At its investment committee meeting today, CalSTRS’ board voted to oppose the legislation due to its negative fiscal impact and restriction of the board’s investment authority.
“This bill would be a blow to the retirement security of teachers while doing nothing to ensure a better world,” Dana Dillon, CalSTRS’ board chair and a California schoolteacher/librarian, said in a statement. “We have a strong record of addressing these issues in our investment decisions. Our geopolitical risk policy is the first of its kind among US pensions. AB 1967 may be well intentioned, but is a dead wrong solution.”
Introduced in February, the legislation, if passed, would prevent CalSTRS and CalPERS from investing in the likes of The Carlyle Group and Apollo Management, both of which have sold stakes in their management companies to Abu Dhabi government funds. CalSTRS estimates that its inability to invest in these managers would result in a five-year revenue loss of at least $1.5 billion and as much as $5 billion.

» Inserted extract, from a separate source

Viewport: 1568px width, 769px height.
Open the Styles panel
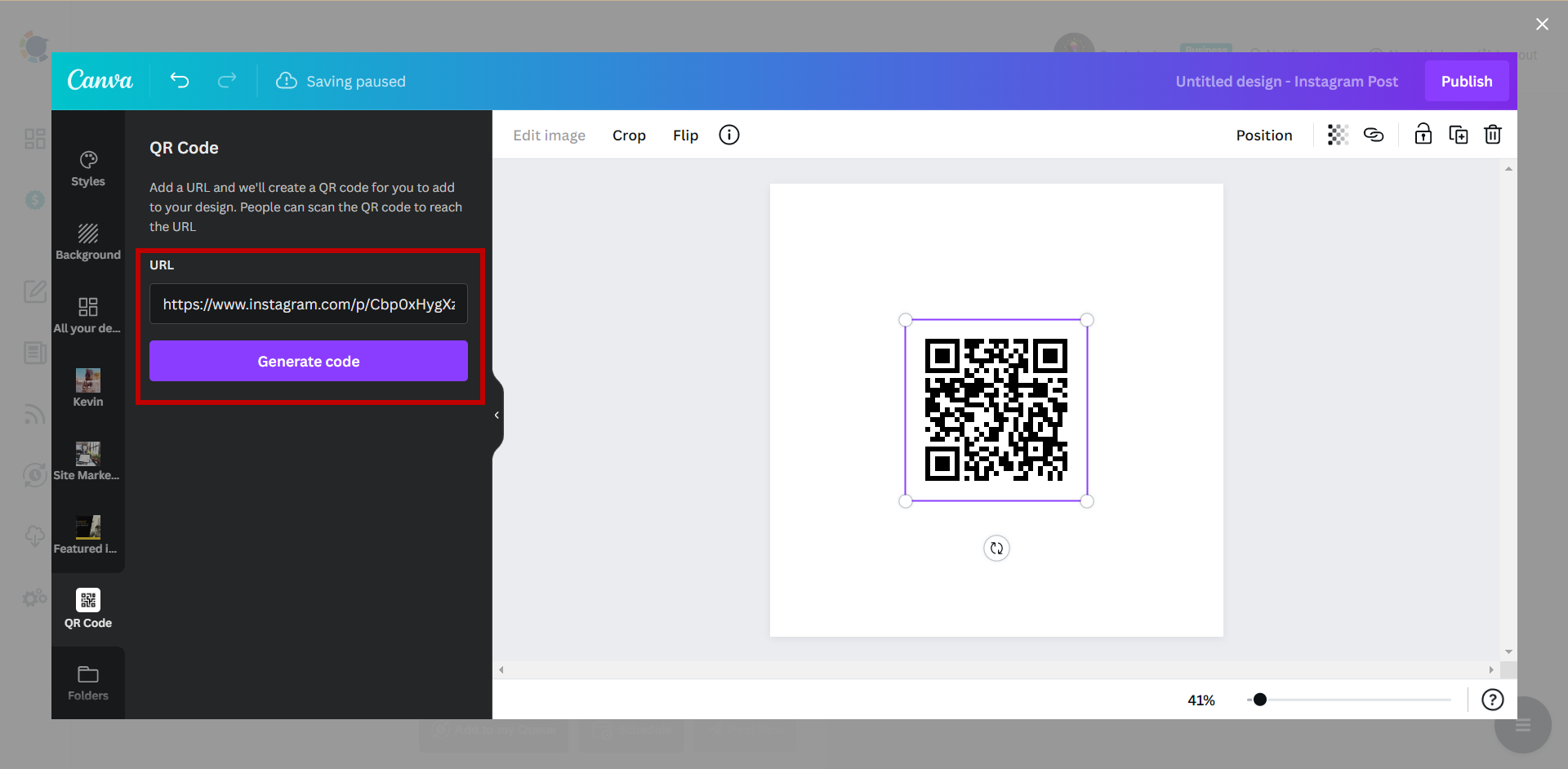[88, 167]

And, noted a CalSTRS staff report, at least three other top tier private equity firms are also close to selling stakes to sovereign funds, with staff expecting as many as seven firms to do so in the future.
“We can’t eliminate the portfolio’s best performers by banishing the top-tier private equity firms,” Jack Ehnes, CalSTRS chief executive, said in a statement. “This bill ignores the realities of the global financial marketplace where sovereign wealth funds are passive investors in a growing number of the most attractive investment opportunities in the world.”
CalPERS is slated to discuss the legislation on 17 March; a spokeswoman told PEO staff is still analysing the bill's potential impacts.
Industry group the Private Equity Council has said they are opposing the bill.